The current market needs more investors, but as is typical in bear markets, many are risk-averse and unconfident in the future market conditions, spooked about losing money in an already volatile market and their return on investment. 

In addition to a very volatile market, the current risk of entering the market includes exposure to hackers and rug pulls—and with so few regulations currently in place, little accountability.

What the market needs at the moment is an incentive for investors to enter the market again. But instead of persuading investors to buy the dip, a cryptocurrency needs to become a safer investment class to become a more attractive investment. 

To do this, the cryptocurrency market needs to be more regulated. Experienced crypto traders will feel more inclined to buy by making the asset class a safer investment. Still, it will also attract non-crypto and institutional investors who have been wary about investing due to how unregulated it’s been until now.

In a CNBC article, MicroStrategy co-founder and CEO Michael Saylor echoed this sentiment, saying that tighter government crypto regulations would be a positive catalyst for bitcoin. “Additional regulatory clarity from the [Biden] administration will benefit bitcoin and accelerate institutional adoption of that asset,” Saylor commented.

Concordium‘s blockchain brings accountability, trust, and transparency to the market and creates a safer space through its integrated ID layer to tackle the issues above. The company has built a unique ID mechanism which, on the one hand, increases privacy while simultaneously facilitating accountability. 

Based on the premise that the need for authentication will lead to more user accountability. At the same time, the latter is required to build trust. While many other blockchains still have unclear anonymity guarantees making users believe they’re anonymous while their actions can still be linked back to them.

While regulations can promote identity, Concordium believes that one of the most critical problems they can help solve is accountability. It wants to encourage a world where people think before they act because they know they can be held accountable for their actions.

This is one of Concordium’s on-chain attributes, offering users a balance between privacy (freedom) and accountability.
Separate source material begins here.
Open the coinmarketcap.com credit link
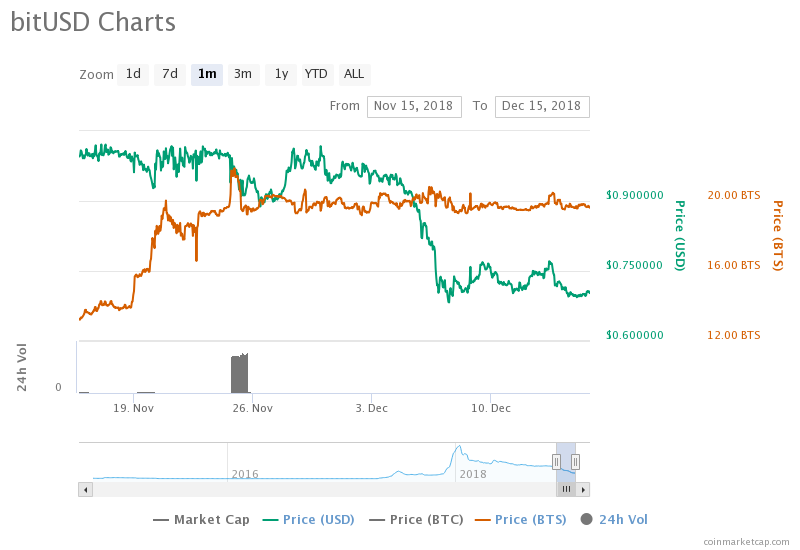The image size is (800, 550). pyautogui.click(x=746, y=541)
Concordium gives users the power to develop, build, and transact responsibly, securely, and compliantly. 

Users will benefit from privacy because Concordium utilizes zero-knowledge proof (ZKP) so that their attributes stay between them and the identity verifiers. As a result, transactions will be completely private and protected unless they abuse the system. If a court of law deems it so, third-party independents will be able to identify unlawful actions and ensure those are held responsible.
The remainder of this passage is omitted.